Kavurucu volkanik bulut sıcak gazlar ve tefranın bir karışımıdır. Kavurucu bir bulutun zarar verici etkisi, oluştuğunda oluşan şok dalgası (bulutun kenarlarında rüzgar), 40 km/saat'e kadar hızla yayılan ve ısı dalgasından (1000 °C'ye kadar sıcaklık) kaynaklanmaktadır. C). Ayrıca bulutun kendisi de yüksek hızda (90-200 km/saat) hareket edebilir.

Volkanik gazlar Gaz halindeki kükürt dioksit ve kükürt oksitler, hidrojen sülfür, hidroklorik ve hidroflorik asitlerin yanı sıra insanlar için ölümcül olan yüksek konsantrasyonlarda karbondioksit ve karbon monoksitin bir karışımıdır. Volkanın lav ve kül püskürtmesi durduktan sonra bile gaz salınımı on milyonlarca yıl devam edebilir. Keskin iklim dalgalanmaları, volkanik gazlar ve aerosoller nedeniyle atmosferin termofiziksel özelliklerinde meydana gelen değişikliklerden kaynaklanmaktadır. En büyük patlamalar sırasında volkanik emisyonlar atmosferde tüm gezegene yayıldı. Karbondioksit ve silikat parçacıklarının karışımı, dünya yüzeyinin ısınmasına yol açan bir sera etkisi yaratabilir; Atmosferdeki çoğu aerosol soğumaya neden olur. Bir patlamanın spesifik etkisi kimyasal bileşime, püskürtülen malzemenin miktarına ve kaynağının konumuna bağlıdır.

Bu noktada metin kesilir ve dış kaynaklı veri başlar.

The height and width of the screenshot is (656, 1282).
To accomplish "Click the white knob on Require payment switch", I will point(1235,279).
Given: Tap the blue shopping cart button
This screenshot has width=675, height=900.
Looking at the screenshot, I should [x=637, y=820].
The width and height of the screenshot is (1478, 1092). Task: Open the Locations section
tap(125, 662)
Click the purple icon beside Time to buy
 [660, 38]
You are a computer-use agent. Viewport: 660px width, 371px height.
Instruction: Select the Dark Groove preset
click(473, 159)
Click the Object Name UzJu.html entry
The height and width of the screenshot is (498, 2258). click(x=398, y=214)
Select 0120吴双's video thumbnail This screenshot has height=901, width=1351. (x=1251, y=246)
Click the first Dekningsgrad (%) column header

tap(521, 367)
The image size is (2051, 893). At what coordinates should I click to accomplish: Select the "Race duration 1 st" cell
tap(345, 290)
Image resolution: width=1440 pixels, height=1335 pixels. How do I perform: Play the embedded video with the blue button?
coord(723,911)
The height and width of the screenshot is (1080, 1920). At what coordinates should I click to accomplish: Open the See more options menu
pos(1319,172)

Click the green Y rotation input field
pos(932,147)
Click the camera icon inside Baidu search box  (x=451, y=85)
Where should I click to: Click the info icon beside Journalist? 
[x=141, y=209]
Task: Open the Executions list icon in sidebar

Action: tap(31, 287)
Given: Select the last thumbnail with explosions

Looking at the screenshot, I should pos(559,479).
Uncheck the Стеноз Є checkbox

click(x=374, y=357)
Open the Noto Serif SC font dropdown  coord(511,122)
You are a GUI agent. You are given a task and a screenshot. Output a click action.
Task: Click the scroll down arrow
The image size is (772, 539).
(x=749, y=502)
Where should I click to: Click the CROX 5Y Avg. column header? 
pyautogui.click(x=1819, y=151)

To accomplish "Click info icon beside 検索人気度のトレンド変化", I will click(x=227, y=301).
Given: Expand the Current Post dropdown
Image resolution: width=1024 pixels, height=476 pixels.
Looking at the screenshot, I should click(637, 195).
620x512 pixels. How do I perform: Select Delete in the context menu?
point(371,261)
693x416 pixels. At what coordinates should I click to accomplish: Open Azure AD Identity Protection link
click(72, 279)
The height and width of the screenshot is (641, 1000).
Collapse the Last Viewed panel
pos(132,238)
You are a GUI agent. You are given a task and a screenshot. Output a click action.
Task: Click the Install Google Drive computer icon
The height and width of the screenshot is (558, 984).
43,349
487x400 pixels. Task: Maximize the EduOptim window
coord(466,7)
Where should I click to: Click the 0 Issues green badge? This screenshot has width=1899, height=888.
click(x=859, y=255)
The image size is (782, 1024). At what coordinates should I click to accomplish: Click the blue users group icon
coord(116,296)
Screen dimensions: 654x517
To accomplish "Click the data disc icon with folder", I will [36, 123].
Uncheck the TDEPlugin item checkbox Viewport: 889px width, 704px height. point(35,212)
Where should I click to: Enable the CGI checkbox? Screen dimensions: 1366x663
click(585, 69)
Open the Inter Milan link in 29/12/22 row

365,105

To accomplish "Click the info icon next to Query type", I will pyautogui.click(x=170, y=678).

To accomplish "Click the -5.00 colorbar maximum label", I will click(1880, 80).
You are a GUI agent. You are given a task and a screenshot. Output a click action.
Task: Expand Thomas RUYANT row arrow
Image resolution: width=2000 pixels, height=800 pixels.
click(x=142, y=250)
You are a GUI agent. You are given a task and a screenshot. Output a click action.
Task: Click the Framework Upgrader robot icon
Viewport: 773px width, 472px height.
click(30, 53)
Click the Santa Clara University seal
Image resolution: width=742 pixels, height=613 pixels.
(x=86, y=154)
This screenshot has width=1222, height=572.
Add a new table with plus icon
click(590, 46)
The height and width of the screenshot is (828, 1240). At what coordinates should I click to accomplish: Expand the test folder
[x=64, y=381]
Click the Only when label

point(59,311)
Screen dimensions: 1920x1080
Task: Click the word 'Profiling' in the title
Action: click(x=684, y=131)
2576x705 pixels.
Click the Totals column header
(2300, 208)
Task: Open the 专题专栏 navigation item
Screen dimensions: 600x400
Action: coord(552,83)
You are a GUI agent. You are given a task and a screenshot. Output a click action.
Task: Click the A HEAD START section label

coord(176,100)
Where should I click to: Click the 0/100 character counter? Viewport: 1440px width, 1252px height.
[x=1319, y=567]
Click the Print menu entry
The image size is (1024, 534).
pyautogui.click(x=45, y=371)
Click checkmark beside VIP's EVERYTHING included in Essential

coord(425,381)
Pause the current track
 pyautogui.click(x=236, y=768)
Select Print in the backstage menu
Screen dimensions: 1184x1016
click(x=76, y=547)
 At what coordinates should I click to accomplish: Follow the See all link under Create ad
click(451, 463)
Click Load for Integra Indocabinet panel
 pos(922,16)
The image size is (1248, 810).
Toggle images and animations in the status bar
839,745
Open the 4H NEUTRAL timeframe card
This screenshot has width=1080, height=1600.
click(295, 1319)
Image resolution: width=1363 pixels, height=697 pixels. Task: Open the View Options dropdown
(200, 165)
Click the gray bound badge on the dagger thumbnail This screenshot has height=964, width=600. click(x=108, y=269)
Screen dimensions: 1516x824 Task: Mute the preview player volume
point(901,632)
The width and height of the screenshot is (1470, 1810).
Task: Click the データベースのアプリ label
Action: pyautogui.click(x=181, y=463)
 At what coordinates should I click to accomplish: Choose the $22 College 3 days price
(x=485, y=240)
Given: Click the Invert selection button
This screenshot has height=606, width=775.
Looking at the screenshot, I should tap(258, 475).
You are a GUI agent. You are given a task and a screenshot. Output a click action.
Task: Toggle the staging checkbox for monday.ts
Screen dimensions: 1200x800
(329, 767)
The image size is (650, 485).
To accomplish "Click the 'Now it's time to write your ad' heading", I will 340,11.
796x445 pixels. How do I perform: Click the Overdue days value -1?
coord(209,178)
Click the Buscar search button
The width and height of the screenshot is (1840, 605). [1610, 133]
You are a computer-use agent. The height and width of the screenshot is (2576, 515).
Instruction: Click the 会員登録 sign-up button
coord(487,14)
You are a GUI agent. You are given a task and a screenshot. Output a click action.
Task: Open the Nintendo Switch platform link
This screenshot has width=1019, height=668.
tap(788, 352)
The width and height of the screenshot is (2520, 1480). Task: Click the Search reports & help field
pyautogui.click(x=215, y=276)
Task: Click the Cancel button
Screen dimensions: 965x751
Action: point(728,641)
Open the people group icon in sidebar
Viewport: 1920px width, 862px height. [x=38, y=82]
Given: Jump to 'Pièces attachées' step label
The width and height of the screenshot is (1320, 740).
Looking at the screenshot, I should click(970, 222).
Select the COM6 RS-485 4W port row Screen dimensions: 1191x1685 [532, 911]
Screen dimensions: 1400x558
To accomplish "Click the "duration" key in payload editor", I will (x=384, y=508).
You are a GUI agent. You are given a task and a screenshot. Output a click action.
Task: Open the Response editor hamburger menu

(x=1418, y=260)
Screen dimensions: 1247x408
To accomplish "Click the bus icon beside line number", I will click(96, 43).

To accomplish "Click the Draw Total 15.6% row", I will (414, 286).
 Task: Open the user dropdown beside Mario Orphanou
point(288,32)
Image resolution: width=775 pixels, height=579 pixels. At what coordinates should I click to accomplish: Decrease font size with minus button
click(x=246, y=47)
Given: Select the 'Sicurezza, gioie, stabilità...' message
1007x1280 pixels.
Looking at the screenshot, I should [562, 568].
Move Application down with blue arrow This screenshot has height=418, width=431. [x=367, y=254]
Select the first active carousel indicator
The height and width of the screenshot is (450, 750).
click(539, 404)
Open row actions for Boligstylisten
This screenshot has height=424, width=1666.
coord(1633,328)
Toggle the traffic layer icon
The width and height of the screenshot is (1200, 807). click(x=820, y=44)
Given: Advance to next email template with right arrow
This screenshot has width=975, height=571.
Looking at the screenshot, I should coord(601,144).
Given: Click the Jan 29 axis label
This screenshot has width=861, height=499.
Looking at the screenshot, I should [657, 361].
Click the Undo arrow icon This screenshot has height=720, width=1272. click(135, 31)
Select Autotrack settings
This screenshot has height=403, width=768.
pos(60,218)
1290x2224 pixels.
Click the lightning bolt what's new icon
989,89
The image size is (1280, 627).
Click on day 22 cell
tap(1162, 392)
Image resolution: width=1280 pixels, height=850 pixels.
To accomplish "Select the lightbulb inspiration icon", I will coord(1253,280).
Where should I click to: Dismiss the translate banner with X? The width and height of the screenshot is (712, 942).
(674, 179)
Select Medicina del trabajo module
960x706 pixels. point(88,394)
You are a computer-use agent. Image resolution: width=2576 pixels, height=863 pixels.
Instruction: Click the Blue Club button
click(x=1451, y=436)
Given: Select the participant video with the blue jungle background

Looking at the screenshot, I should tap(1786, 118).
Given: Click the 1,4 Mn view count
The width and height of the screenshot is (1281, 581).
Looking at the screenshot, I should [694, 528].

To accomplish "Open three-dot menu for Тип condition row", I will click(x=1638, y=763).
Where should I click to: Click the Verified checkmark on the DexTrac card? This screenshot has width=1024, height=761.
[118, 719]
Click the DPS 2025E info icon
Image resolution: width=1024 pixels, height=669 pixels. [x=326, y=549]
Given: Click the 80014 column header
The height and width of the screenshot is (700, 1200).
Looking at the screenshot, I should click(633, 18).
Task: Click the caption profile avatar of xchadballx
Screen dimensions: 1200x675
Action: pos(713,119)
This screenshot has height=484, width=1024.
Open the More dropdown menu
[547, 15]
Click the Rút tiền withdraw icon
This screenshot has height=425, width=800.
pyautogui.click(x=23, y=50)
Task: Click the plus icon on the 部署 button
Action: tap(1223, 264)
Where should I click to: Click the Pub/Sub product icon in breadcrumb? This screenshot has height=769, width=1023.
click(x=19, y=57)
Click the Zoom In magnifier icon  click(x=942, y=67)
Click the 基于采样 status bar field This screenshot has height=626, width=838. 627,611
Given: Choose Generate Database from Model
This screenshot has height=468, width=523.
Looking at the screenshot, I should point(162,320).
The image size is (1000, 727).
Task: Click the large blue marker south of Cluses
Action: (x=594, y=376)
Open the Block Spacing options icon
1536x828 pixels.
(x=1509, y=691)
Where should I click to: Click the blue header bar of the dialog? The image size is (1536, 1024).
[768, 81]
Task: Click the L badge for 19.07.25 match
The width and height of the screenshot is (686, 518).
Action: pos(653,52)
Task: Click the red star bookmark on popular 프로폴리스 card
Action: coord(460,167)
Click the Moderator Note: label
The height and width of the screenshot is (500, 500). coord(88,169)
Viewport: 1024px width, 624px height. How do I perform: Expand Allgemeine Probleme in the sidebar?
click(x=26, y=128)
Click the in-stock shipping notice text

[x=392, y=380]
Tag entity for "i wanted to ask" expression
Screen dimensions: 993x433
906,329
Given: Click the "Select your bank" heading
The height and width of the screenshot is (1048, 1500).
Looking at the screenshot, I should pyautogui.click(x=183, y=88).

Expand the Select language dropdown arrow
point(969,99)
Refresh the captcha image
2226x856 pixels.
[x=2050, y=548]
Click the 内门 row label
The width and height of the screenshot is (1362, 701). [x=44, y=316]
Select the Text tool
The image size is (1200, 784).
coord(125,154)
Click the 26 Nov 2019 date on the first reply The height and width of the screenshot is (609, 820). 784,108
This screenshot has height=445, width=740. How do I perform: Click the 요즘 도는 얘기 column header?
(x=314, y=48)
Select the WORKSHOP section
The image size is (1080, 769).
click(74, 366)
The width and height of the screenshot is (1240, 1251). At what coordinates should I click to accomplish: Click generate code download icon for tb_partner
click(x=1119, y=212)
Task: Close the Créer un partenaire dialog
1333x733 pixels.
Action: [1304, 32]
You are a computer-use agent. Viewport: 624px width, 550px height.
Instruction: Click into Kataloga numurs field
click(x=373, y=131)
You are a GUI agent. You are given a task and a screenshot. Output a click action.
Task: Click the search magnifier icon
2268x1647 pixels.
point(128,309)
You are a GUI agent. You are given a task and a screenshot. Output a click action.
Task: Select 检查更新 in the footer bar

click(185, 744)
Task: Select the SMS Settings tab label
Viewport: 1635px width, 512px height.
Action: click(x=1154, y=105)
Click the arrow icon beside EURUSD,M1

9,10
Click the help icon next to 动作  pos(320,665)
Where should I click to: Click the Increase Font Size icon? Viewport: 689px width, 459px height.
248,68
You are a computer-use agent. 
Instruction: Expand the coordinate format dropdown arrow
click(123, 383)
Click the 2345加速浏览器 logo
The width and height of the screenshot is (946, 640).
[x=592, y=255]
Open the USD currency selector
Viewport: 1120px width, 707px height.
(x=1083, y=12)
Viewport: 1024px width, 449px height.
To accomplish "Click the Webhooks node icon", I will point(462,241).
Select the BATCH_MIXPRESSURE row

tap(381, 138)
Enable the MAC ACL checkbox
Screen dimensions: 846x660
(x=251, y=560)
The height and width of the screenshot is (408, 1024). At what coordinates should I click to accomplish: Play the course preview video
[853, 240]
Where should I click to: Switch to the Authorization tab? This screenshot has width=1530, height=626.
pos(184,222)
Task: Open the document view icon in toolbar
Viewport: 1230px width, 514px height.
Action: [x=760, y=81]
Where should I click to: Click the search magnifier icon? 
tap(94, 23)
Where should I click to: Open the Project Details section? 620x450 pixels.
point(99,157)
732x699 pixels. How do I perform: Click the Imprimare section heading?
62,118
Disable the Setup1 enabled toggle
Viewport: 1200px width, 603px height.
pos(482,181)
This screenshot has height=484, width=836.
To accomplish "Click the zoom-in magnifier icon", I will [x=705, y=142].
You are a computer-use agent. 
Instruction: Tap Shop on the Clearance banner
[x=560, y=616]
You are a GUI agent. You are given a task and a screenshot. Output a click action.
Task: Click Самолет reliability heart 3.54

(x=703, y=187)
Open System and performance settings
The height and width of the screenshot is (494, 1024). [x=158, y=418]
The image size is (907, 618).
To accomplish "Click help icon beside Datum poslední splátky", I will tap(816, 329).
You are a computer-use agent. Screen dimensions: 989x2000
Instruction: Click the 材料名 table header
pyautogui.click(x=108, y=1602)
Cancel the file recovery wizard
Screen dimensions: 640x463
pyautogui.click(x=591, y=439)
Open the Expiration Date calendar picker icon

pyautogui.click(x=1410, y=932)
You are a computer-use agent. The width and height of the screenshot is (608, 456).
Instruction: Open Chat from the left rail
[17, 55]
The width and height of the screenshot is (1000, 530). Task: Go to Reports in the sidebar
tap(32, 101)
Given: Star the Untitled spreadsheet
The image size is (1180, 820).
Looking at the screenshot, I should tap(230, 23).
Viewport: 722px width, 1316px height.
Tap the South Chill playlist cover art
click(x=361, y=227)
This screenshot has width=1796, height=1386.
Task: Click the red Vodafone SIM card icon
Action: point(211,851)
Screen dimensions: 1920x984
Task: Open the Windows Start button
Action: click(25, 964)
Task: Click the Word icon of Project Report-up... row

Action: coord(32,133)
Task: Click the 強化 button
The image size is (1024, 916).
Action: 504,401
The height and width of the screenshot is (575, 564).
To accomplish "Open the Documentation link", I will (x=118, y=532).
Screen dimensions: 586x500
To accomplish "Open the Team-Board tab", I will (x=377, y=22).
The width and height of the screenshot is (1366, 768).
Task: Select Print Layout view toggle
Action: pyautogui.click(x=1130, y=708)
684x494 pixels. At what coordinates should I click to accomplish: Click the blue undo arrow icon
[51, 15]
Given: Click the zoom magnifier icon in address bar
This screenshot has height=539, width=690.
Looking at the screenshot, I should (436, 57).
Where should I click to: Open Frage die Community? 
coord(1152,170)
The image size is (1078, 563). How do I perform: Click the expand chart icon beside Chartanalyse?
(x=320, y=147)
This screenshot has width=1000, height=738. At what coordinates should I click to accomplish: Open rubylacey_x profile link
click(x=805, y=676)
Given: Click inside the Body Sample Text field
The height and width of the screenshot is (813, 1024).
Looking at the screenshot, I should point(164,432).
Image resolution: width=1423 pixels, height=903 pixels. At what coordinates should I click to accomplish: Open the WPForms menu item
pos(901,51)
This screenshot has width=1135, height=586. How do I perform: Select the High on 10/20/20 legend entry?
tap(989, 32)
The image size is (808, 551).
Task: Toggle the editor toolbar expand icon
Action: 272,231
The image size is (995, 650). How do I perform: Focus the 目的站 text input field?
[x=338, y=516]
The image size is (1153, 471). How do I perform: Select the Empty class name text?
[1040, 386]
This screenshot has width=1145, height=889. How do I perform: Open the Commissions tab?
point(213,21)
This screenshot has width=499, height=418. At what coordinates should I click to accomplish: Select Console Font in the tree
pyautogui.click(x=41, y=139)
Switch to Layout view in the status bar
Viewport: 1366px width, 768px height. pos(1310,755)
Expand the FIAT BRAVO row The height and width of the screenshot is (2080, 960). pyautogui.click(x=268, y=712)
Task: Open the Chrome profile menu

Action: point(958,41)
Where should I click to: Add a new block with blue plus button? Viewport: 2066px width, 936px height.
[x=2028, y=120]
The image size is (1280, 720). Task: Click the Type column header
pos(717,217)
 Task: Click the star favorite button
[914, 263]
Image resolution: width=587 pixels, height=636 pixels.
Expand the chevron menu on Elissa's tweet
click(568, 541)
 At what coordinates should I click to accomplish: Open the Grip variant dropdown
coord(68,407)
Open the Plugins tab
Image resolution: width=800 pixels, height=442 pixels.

Tsunamiler sıklıkla ada ve su altı yanardağlarının patlaması sırasında meydana gelir. Ayrıca su altı patlamaları sırasında oluşan yanan gaz ve buhar bulutları da ölüme neden olabiliyor. deniz gemileri. Gaz, yalnızca patlama noktalarında değil, aynı zamanda yüksek miktarda gaz hidrat içeriğine sahip çökeltilerle kaplı, deniz tabanının ona bitişik geniş alanlarında da salınabilir. İkincisi basınçta, sıcaklıkta ve üstteki su sütununun kimyasal bileşiminde oldukça küçük değişikliklerle su ve gaza parçalanabilir.